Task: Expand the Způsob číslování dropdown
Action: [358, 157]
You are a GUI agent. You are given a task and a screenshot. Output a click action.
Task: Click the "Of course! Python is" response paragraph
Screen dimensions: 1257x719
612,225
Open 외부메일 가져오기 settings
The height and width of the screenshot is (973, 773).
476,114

GIVEN TASK: Reproduce every one of the items above line for line, changing nothing.

ANSWER TO THE TASK:
Task: Expand the Způsob číslování dropdown
Action: [358, 157]
You are a GUI agent. You are given a task and a screenshot. Output a click action.
Task: Click the "Of course! Python is" response paragraph
Screen dimensions: 1257x719
612,225
Open 외부메일 가져오기 settings
The height and width of the screenshot is (973, 773).
476,114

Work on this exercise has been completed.